Later on I also touched upon this subject in conversation with the Sultan. We were speaking about the comments made in Europe regarding the negligence in the fortifications at the entrance to the Black Sea, when the Sultan interrupted me and said, "Why should Europe criticise this? I have a house with two doors; what does it matter to anybody if I choose to close the one and open the other?" In a word, the Sultan has given me several irrefutable proofs that the persistent anti-Russian tendency of my publications was inconvenient to him, and that he would be better pleased if I attacked England or kept quiet altogether. Of course he would like best of all to banish pen and ink altogether from the world, and as it was impossible for me to support him in his absolute autocratic principles, a cooling of our mutual relationship was unavoidable.
The breach between us was made still wider by the publication of my pamphlet La Turquie d'aujourd'hui et d'avant quarante ans, Paris, 1898, in which I tried to refute the thesis—so constantly and erroneously advanced in Europe—that the Turks as a nation are incapable of being civilised, by comparing the state of their culture as it is now and as it was forty years ago. Naturally in a study of this kind I had to draw the connection between the progress of culture and the political decline of the land, and the question why, if the Turks are really advancing in culture, they should politically be overtaken by Rumania, Servia, Bulgaria, and Greece, I could only answer by pointing to the autocratic and absolutist tendencies of the Sultan. Only the court and the unconscionable clique reigning there are to blame for the present decline of Turkey. With this article I increased my popularity in Turkey, but at court they were, of course, anything but pleased. Nevertheless the Sultan invited me to pay him a visit; I did so, and the reception I had was highly characteristic. While the Padishah thanked me for the service I had rendered to the Turkish nation, the offended autocrat took my measure with angry looks, without, however, betraying his anger. It was interesting to watch the internal struggle of the offended tyrant, and I consider it only reasonable that henceforth he would have no more to do with me.
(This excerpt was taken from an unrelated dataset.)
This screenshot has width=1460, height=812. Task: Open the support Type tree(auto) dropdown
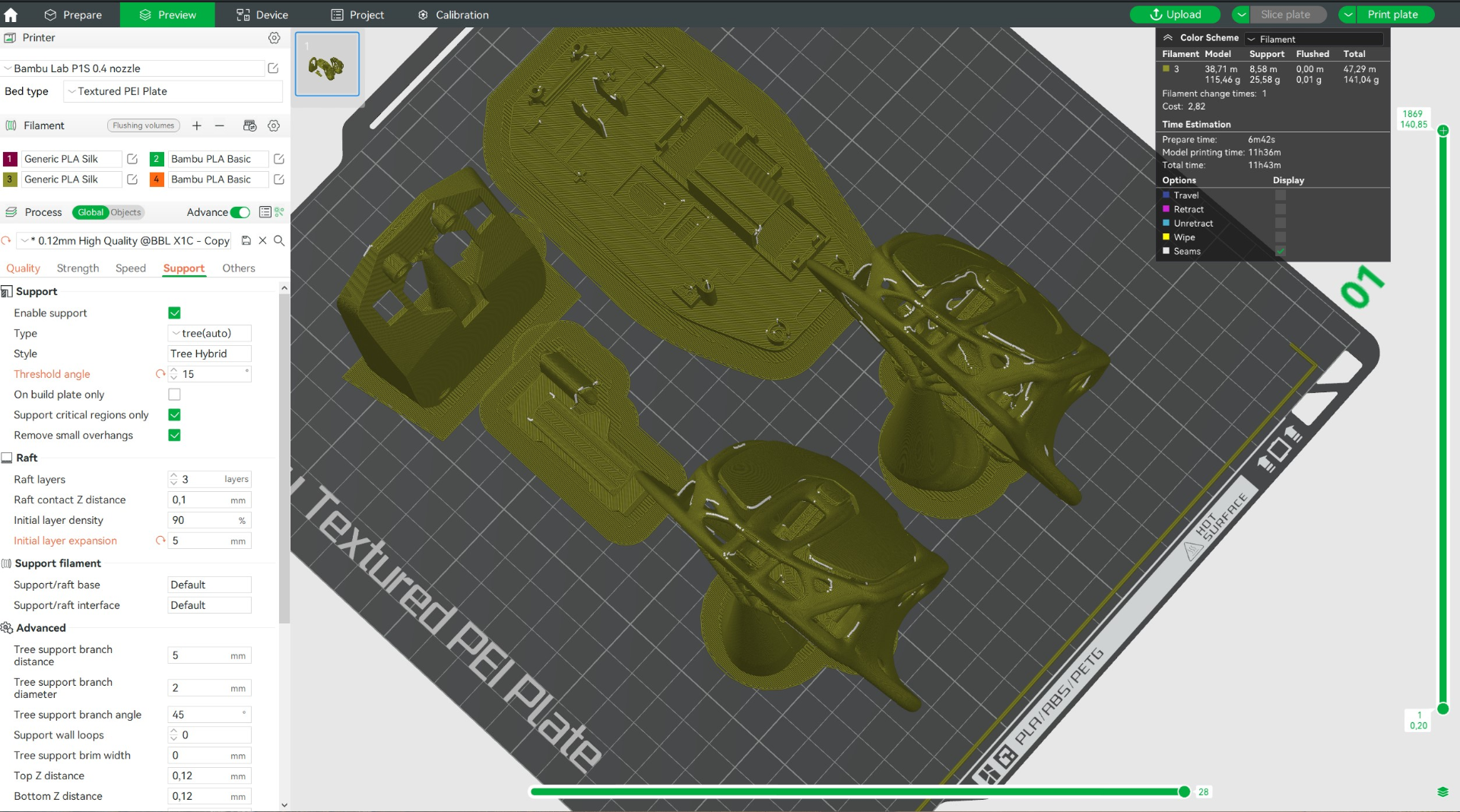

Thus ended my intimate intercourse with Sultan Abdul Hamid. The only benefit it has been to me was a rubbing up of my impressions of life in the Near East, a renewal of old relationships, and the editing of a few valuable old Slav manuscripts which I found in the treasure-house of the Sultan, and which were lent me for a considerable length of time. But the renewal of my acquaintance with the Orient was void of that charm which it had for me on my first visit. The East and myself are both thirty years older; the East has lost much of the glory of its former splendour, and I have lost the vigour of my youth. I fancied myself an elderly man who, after thirty years meeting again the adored beauty of his youthful days, misses the wealth of her locks, the fire in her eyes, the brightness of her rosy cheeks. Old Stambul, the Bosphorus, and Pera—everything was changed. The Sultan's mad love of extravagance, the unfortunate war of 1878, and above all the loss of Bulgaria—in fact nearly the whole of Rumania—had reduced the dominating class almost to beggary. Gone were the rich Konaks in Stambul, empty the once glorious yalis (villas) on the Bosphorus, and of the Effendi world, flourishing and well-to-do in my time, only a few miserable vestiges remained.
The Christian element, as compared with the Moslem, has increased enormously; the European quarter of the city is full of life and animation, and the Turk, always wont to walk with bowed head, now bends it quite low on his breast as he loiters among the noisy, busy crowds of the Christian populace. He is buried in thought; but whether he will be able to pull himself together and recover himself is as yet an open question.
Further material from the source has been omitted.